The external sector has also brought favorable winds for recovery. According to Macera, there is a significant improvement in terms of trade exchange, which has led the trade balance to its record highs. The labor market, on the other hand, shows differentiated dynamics. In the third quarter of 2021, average wages were 8.6% lower than in 2019, while formal sector wages exceeded their pre-pandemic records by 4.6%. “This result reflects a slow reversal of the loss of quality jobs that affected most workers.”

Inflationary pressures have also characterized Peru’s post-pandemic economic environment. Inflation reached 5.8% in October, falling below the rates shown by Brazil, Mexico, and Chile. To address this context, like the rest of the countries in the region, the Central Bank of Peru has raised its reference rate to 1.5%.

The macroeconomic credibility of the Executive has also deteriorated, reflected, for example, in the devaluation of the currency, which has shown greater volatility and has even climbed to historic highs in response to the climate of uncertainty autogenerated by the new administration’s contradictions.

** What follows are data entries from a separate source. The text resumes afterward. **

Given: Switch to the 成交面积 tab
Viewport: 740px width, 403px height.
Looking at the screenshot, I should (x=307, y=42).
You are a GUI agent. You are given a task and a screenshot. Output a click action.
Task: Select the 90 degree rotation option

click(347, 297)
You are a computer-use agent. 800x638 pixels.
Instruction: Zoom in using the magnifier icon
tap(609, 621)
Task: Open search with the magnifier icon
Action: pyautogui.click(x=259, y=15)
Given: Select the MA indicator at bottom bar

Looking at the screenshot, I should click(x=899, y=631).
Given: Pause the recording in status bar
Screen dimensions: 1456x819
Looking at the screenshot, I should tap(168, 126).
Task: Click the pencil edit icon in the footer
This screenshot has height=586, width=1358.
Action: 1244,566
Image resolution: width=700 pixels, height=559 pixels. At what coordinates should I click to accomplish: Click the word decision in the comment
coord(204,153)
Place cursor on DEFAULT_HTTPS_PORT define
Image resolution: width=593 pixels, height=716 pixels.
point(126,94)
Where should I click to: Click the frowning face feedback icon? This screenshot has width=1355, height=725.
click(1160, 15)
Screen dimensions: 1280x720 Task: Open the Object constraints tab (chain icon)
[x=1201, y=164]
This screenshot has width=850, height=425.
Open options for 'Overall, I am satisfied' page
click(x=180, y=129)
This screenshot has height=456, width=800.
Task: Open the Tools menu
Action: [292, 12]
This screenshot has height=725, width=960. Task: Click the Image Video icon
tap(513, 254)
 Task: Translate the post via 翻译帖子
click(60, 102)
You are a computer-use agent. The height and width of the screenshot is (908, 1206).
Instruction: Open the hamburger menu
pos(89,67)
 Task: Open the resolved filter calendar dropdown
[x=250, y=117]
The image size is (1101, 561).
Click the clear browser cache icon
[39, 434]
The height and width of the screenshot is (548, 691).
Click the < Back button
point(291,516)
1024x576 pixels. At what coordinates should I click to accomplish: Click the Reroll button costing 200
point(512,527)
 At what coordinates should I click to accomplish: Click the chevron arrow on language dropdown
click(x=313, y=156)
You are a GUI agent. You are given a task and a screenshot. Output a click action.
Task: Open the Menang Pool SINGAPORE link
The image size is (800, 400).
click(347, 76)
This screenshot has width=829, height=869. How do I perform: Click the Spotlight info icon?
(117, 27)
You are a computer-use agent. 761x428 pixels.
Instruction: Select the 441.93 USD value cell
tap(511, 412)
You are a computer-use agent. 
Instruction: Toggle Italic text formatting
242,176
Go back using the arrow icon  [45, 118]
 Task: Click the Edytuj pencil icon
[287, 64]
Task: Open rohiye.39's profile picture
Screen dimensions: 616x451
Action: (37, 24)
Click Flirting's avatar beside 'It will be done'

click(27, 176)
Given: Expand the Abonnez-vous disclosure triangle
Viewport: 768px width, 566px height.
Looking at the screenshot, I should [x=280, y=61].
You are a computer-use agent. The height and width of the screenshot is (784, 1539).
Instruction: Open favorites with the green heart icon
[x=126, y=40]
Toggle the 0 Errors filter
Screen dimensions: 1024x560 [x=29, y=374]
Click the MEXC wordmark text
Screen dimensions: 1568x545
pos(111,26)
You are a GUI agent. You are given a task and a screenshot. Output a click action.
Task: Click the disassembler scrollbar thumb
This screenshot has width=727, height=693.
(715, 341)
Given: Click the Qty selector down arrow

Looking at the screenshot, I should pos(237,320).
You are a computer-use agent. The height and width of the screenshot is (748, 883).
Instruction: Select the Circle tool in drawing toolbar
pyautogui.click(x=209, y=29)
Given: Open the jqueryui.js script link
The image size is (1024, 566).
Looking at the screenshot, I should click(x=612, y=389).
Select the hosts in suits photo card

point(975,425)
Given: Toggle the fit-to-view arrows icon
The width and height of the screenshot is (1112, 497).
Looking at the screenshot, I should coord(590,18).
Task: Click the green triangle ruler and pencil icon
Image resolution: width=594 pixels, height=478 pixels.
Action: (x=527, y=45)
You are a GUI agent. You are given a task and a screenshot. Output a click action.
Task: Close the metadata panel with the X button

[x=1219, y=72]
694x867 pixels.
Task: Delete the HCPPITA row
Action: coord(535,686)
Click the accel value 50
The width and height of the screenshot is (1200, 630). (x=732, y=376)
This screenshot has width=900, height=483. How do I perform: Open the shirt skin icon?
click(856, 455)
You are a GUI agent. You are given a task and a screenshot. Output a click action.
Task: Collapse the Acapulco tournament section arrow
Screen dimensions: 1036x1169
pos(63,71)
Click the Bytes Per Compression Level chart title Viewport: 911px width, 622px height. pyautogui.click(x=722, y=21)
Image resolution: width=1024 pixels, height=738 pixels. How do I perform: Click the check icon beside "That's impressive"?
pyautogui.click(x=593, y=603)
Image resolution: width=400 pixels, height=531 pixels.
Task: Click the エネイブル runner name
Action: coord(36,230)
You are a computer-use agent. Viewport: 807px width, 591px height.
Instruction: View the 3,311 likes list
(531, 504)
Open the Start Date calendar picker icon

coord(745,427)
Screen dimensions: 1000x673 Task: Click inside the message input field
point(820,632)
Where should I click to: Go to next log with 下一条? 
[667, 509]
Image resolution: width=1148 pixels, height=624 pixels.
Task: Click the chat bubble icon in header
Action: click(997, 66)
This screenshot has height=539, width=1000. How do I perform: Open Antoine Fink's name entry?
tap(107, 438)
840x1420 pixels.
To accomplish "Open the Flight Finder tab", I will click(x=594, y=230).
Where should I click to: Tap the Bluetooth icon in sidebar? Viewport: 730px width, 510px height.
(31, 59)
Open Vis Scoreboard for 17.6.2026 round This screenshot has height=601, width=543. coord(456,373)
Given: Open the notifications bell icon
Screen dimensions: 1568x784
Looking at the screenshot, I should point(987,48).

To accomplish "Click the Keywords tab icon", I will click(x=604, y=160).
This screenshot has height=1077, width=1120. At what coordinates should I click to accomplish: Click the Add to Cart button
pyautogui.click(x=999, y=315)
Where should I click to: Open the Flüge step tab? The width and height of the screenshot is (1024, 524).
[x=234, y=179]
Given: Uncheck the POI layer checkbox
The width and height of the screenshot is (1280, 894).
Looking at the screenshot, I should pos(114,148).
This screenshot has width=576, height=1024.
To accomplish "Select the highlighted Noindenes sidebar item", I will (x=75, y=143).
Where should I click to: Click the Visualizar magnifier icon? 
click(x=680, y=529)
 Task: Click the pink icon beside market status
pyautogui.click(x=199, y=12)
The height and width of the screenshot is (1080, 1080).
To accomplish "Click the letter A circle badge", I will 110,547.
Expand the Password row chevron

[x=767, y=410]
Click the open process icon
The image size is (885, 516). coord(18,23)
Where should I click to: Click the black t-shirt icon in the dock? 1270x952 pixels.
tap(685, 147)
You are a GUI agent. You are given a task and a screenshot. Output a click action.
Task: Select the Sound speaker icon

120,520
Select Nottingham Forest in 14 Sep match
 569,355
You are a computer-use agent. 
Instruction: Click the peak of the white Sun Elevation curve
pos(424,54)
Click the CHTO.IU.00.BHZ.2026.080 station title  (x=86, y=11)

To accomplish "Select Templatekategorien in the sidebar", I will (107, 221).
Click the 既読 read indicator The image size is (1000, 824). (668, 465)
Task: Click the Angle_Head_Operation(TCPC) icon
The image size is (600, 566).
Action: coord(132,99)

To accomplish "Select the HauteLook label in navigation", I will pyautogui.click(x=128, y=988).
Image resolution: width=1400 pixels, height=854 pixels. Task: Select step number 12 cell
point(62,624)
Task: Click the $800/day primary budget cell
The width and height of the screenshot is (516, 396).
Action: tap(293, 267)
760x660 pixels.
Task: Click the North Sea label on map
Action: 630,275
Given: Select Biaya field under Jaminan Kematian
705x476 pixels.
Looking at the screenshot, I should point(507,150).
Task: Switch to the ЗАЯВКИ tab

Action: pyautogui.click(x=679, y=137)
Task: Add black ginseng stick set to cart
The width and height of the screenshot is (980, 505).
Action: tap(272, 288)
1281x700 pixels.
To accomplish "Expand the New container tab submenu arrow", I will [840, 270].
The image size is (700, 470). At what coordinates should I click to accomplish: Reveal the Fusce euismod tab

By 2021, the economy is expected to grow 11.7%, with upside skewed risks. For 2022, however, the prospect of low growth of around 1.5% remains as a result of a 16.2% drop in private sector investment. “This would respond to the strong deterioration in business confidence that exists in the face of the political and economic uncertainty experienced by the country.”

After his economic analysis, Macera referred to the political moment, ensuring that President Castillo faces constant problems within his administration. “Bad appointments add instability in the face of a Congress in which he has no majority. With only three months in office, the President’s approval is already lower than his disapproval.”

He also said that “without congressional control, the potential for harm from the government is still important, but not entirely.” He warned that although vacancy looks today seem improbable, nothing can be ruled out. The main risk is the Constitutional Assembly, although it seems increasingly unlikely. “Populist outfits can be expected in the coming months, but constrained by political control and the incompetence of the Excecutive.”

Following the presentation, the moderator of the meeting, Marily Lüders, director of the Diario Financiero, held a friendly and relaxed conversation with Diego Macera and Raul Benavides, while answering interesting questions from the audience.

In conclusion, Raul Benavides pointed out that “Peru is not finished because Castillo was elected as President. Quite the contrary. Economic expectations are good, and the country has plenty of room to move forward. And this crisis, although very complex, opens up opportunities that, well-structured and with adequate collateral, can be very well positioned in the risk-return curve.”

Diego Macera, in addition to supporting Benavides’ remarks, said that “the economic fundamentals of Peru are very sound, and all indicators reflect that the main concern is how the political environment will behave. The red line many investors are seeing is how the Constitutional Assembly discussion progresses. But my vision is that it is not in the priorities of the Executive.”